The trademark team is the heart of these activities, explains Esteban Rubio, attorney at law in the legal division: “We strongly believe that an IP strategy is key to the ability to compete for over half a million Colombian coffee growers. In that sense, the trademark group is a key component to implement brand-based and geographical indication-based strategies, and serves as the axis and leader of all IP matters of our organisation. It is also responsible for coordinating the actions of the legal team, the commercial division, Cenicafé (our R&D division) and others. At the executive level, a number of officers comprise the trademarks and patents committee, which guides and oversees the implementation of all of our IP actions and goals.”
Chief marketing officer and IP director Luis Fernando Samper leads the department, working with a three-strong team on the administration of the federation’s IP assets. “This is provided with strong legal support from two specialised attorneys in our legal division,” adds Rubio. “Finally, a network of local and foreign firms has been engaged to complement in-house expertise with specialised advice and knowledge of local legislation.”

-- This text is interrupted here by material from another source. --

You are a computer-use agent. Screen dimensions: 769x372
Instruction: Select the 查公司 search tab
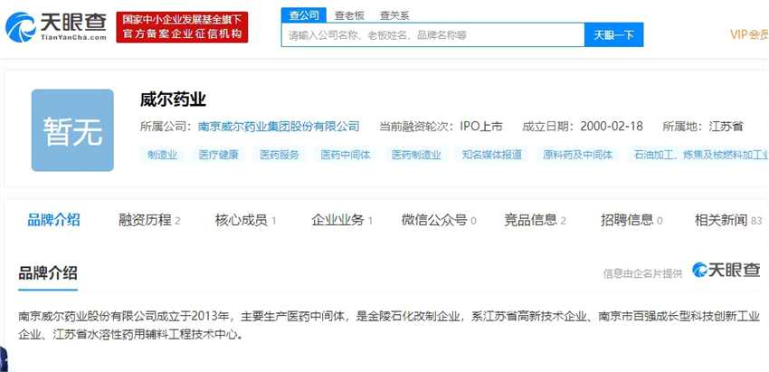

“Handling an extensive IP portfolio involves numerous and continuous actions by our legal team, which is responsible for coordinating trademark agents abroad,” he continues. “As Colombian coffee is exported to over 60 countries and has acquired a significant reputation, we face cases of unauthorised and/or inappropriate use of our intellectual property by third parties, which require continuous supervision by our team. Recent legal proceedings abroad have been particularly demanding, as legislation varies. Additionally, our IP strategy focuses on strong protection of Colombian origin through implementation of an extensive licensing programme and the use of IP instruments such as geographical indications, which involves certain challenges revolving mostly around technical and legal issues that are applied in different ways in different countries.”
And the brand itself must likewise be adapted to suit different markets, observes Rubio: “As certain brands expand in different continents, we not only have to adapt their applications and franchise models in new territories, but also develop transliterations for different languages. This entails the need to make sure that partners around the world understand our legal objectives as well as our policy and philosophy, which is centred on adding value to coffee growers, the actual owners of our marks.”
Rubio goes on to suggest that such a nuanced, big-picture perspective has also been vital in promoting the advancement of his own team: “We understand that IP topics are not just legal topics. Developing a structure where IP is not part of our legal division, but a key component of our organisation has made it possible for close cooperation between different areas that see IP in a much broader perspective. Aligning this priority with the purpose of protecting and leveraging the federation’s IP assets for the benefit of Colombian coffee growers is the key to our success.”